As ever, deserving celebrities were skewered, with Taylor Swift this year taking the well-earned cake.

“Miss Swift, don’t swift-boat me, girl!” Sandy admonished in her “Sandyland Squad” bit, wherein she rattled off Swift’s girl squadettes with appropriate cracks (“It’s back to school time, Karlie Kloss!” and, in hushed voice, “There’s Lorde in the corner, writing a song”). Cut to, “‘You’re So Vain’ was about Warren Beatty after all? You’re about 80 years too late for that one, Carly. We no longer care!”

Turning around to celebrity friends, she observed, “You’re not a ‘lady of the canyon’ anymore, Joni [Mitchell]’ in relating a bit about driving with Michele Lee to visit Liza Minnelli in her new pad in the mountains in L.A., only to find spiders, Liza’s three schnauzers penned in outside, and Liza nowhere to be found inside. Surmising that Liza had probably gone into town for a meeting with management, Sandy wondered, “What about the schnauzers?”—thereby becoming the only one I’ve ever seen get a belly laugh uttering the word schnauzer.

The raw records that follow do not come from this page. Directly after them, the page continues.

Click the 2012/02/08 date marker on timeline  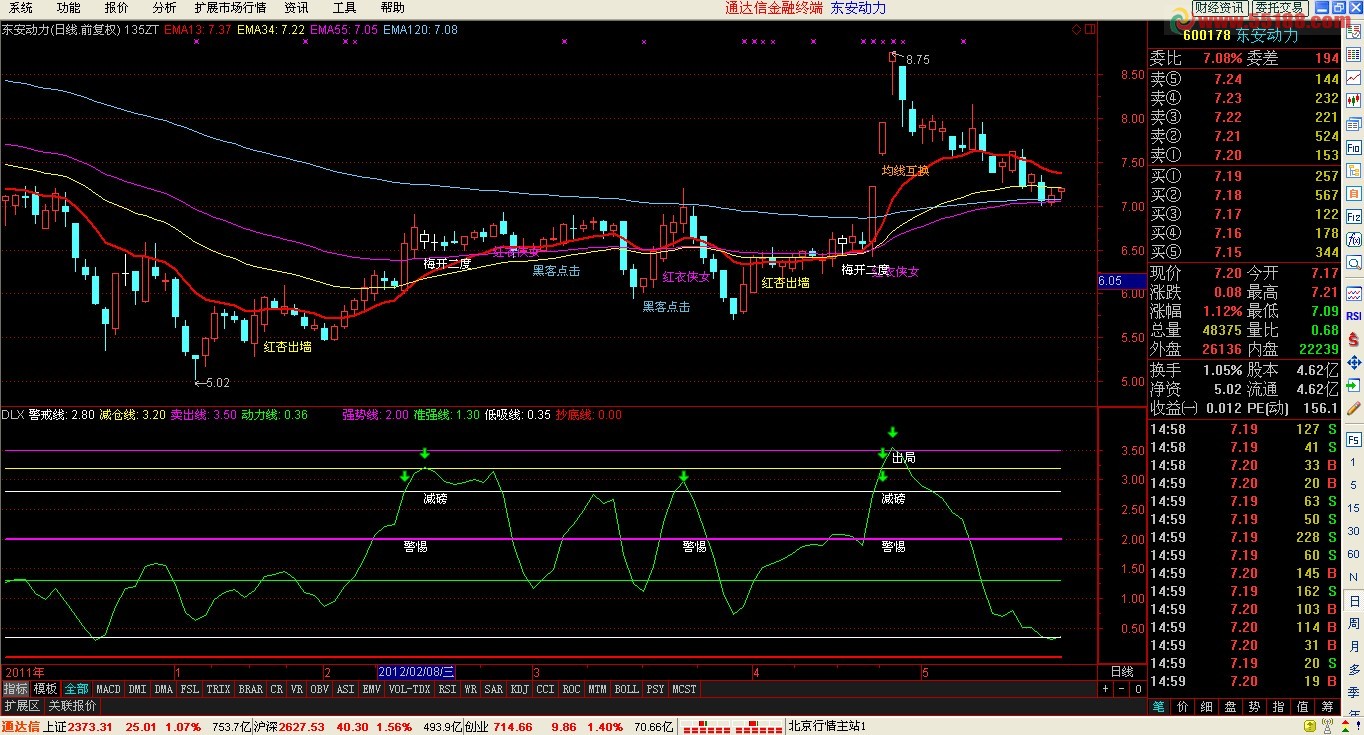(416, 671)
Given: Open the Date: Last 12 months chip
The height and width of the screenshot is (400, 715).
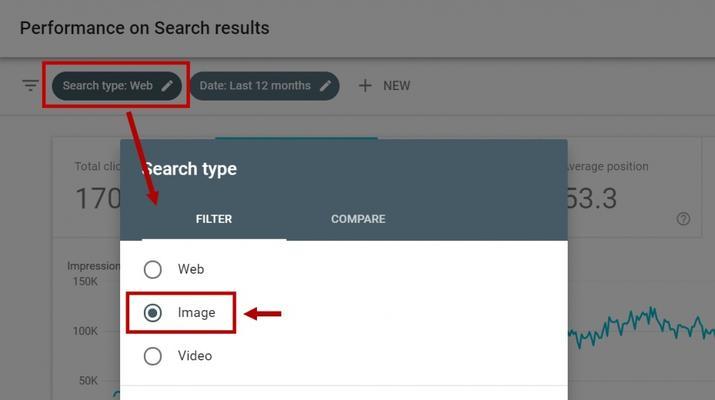Looking at the screenshot, I should tap(264, 86).
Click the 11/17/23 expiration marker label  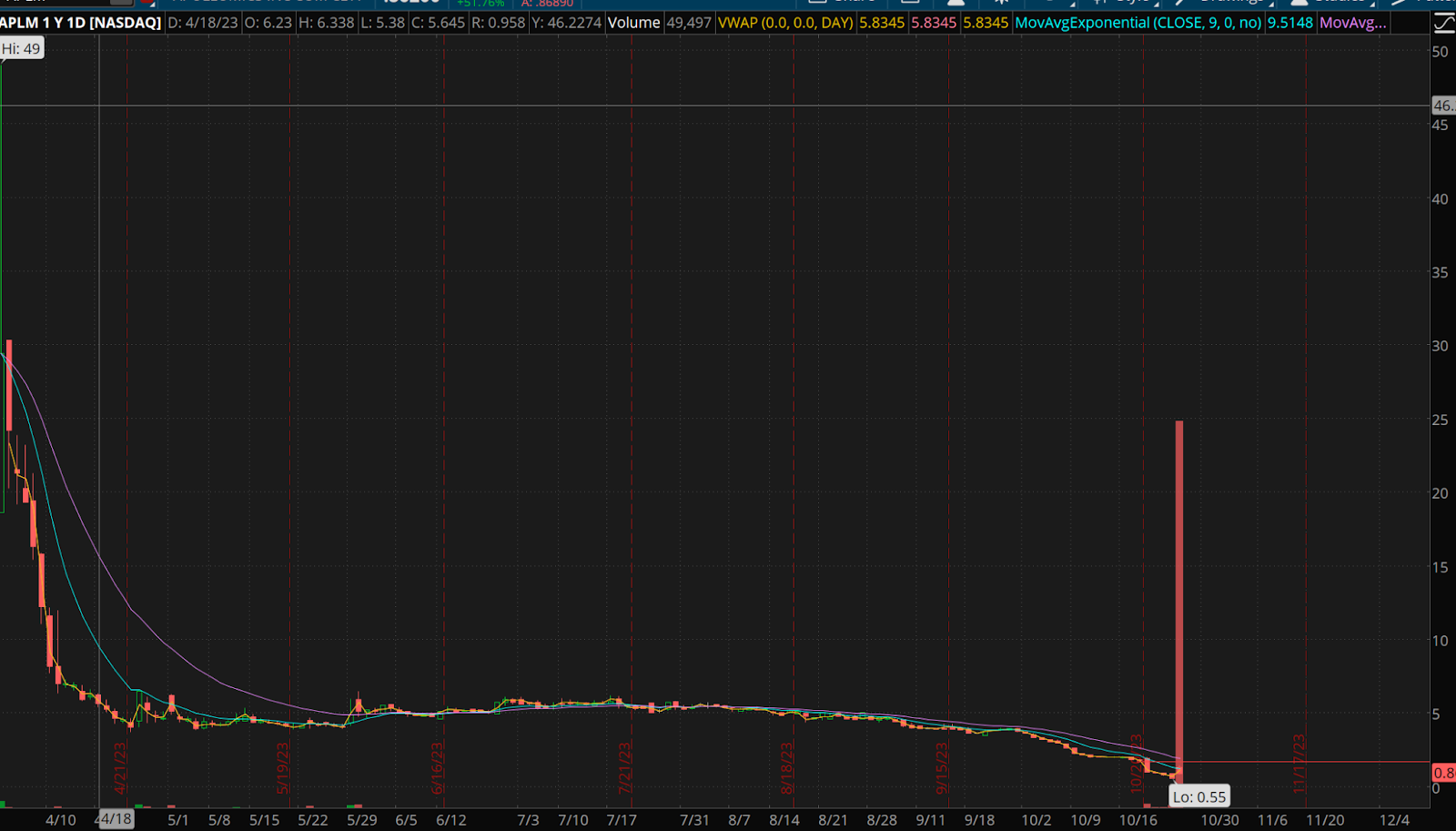(1299, 763)
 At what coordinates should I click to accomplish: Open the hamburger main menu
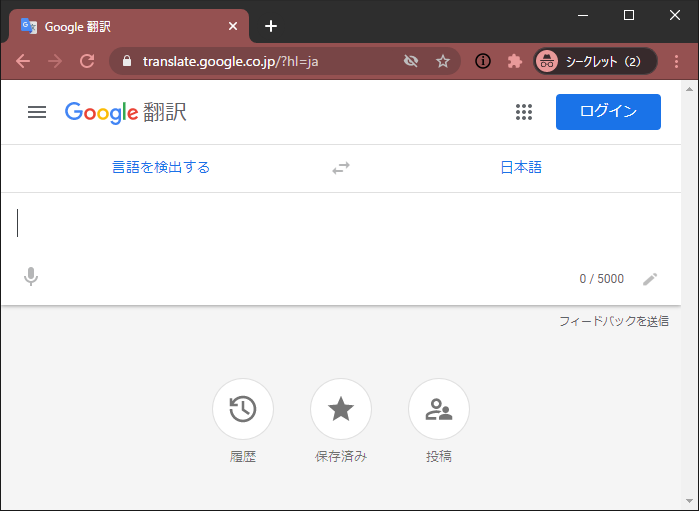tap(37, 112)
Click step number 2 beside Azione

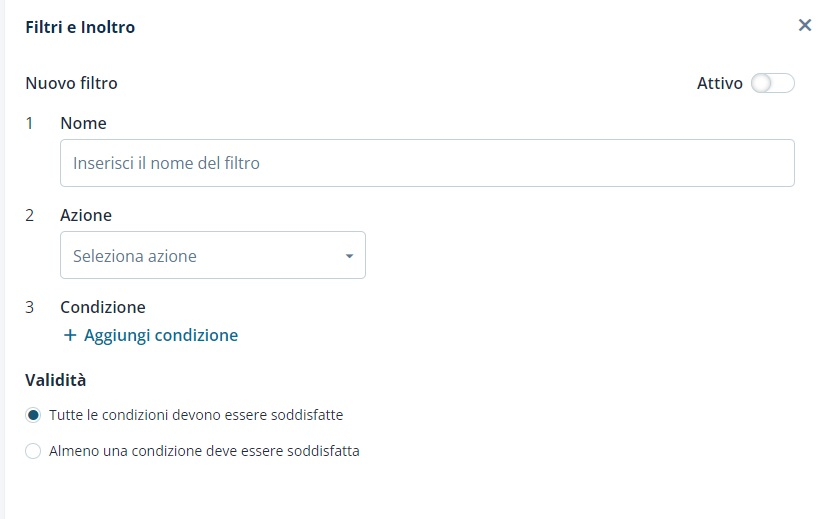coord(30,215)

Musically, Sandy performed the best version of “Me and Mrs. Jones” I’ve ever heard after noting that Tom Jones had recently appeared on Sandyland, long after she hysterically gave him near-head on her 1992 HBO special Sandra After Dark. By then it was near New Year.

“Fuck the countdown! Let’s have a meditation,” she said, and while it was very funny, she followed by expressing her sincere wish to make 2016 a better year–and her hope for greater thoughtfulness and patience. After her traditional mix of straight and punk rock versions of “Auld Lang Syne,” she declared, “It’s official: The holidays are over.”

But not the holiday sales.

“I slave for this shit!” Sandy said, after noting that she did’t have any corporate backing, and would come out to sign all merchandise after the show so long as the line kept moving.

“Just don’t tell me your life story!” she cautioned prospective cash-only buyers, having already instructed everyone that a cash machine was up the block at Walgreens, and that she didn’t care if anyone was mugged, beaten or bloodied on the way back from it.

(Editor’s note: She wasn’t serious here, either—at least about the getting bloodied part.)

She closed with a smart mashup of “Can You Feel the Love Tonight” and “Can You Feel It,” leaving listeners to head out into 2016 definitely unbloodied–and hopefully more thoughtful and patient.